**SUPPLIED DATA:**
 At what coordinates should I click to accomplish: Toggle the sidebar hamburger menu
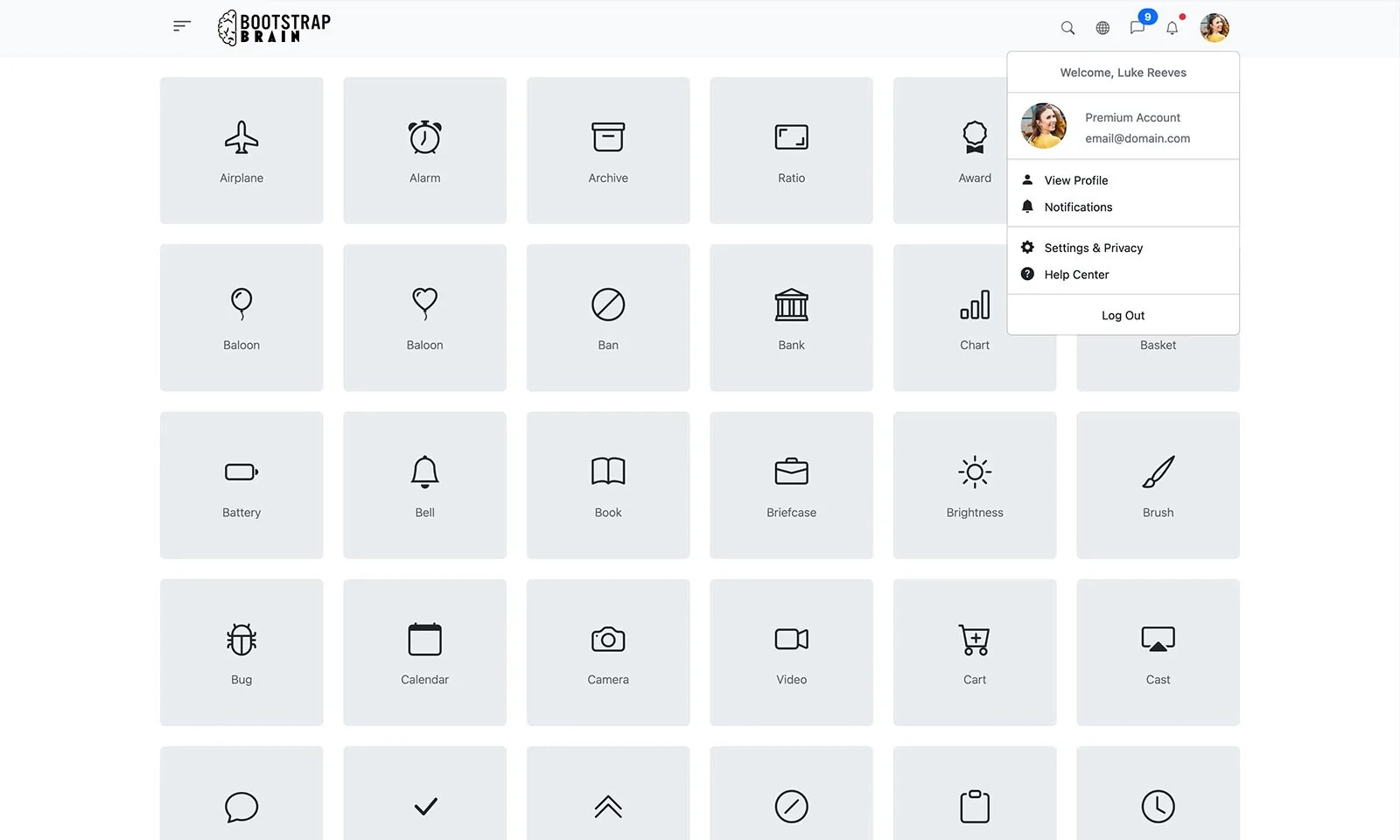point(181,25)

--

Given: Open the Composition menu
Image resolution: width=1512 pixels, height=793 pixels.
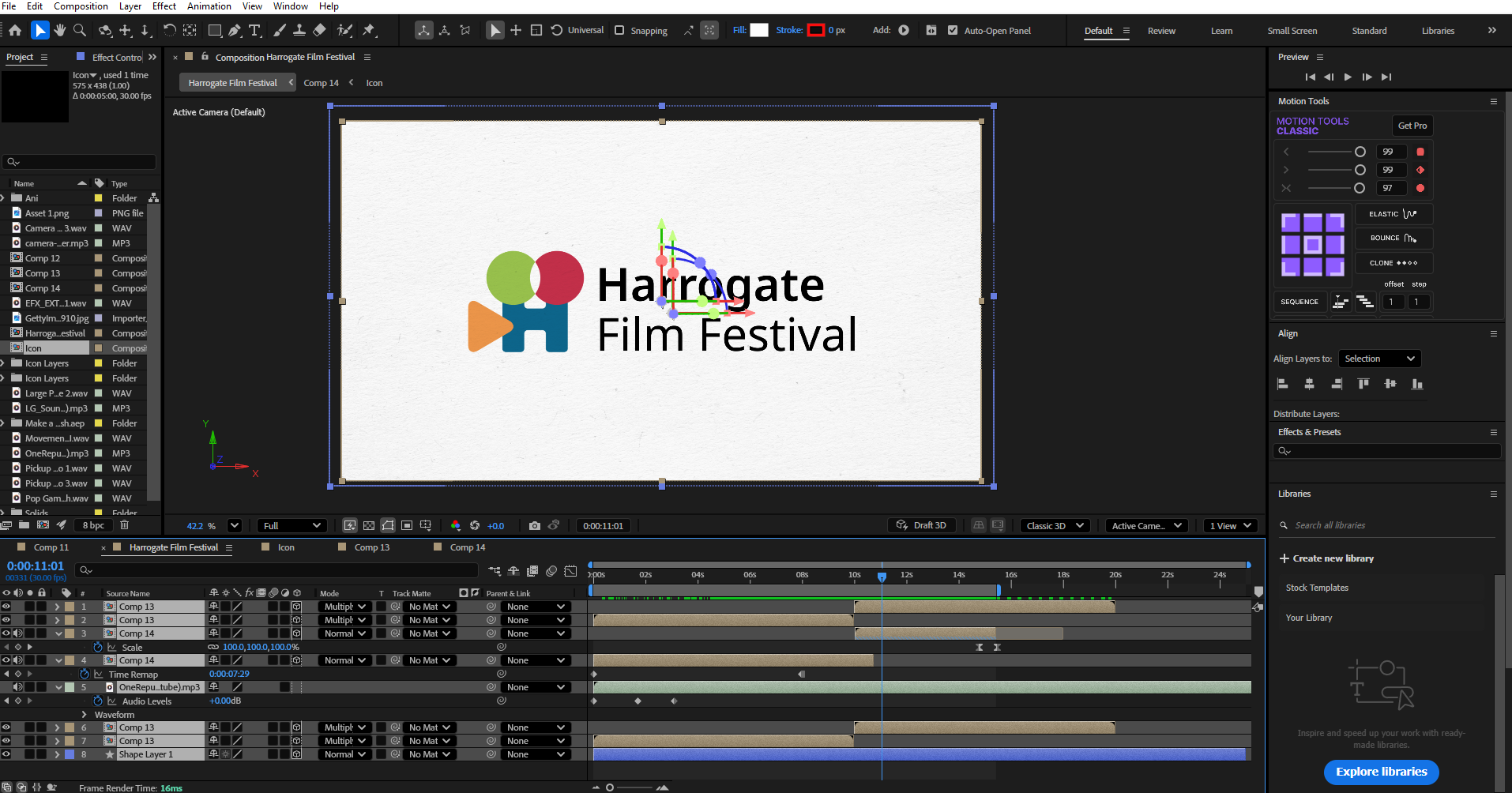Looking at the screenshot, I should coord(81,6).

==

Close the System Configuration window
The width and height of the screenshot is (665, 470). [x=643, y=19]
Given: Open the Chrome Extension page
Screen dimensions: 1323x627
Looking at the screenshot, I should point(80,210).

**SET PROBLEM:**
Reproduce the stretch from the line containing "Given: Open the Chrome Extension page" through the line containing "Looking at the screenshot, I should point(80,210).", switching "Screen dimensions" to "Display size" and keeping everything else unchanged. Give only those lines.

**RESPONSE TO THIS TASK:**
Given: Open the Chrome Extension page
Display size: 1323x627
Looking at the screenshot, I should point(80,210).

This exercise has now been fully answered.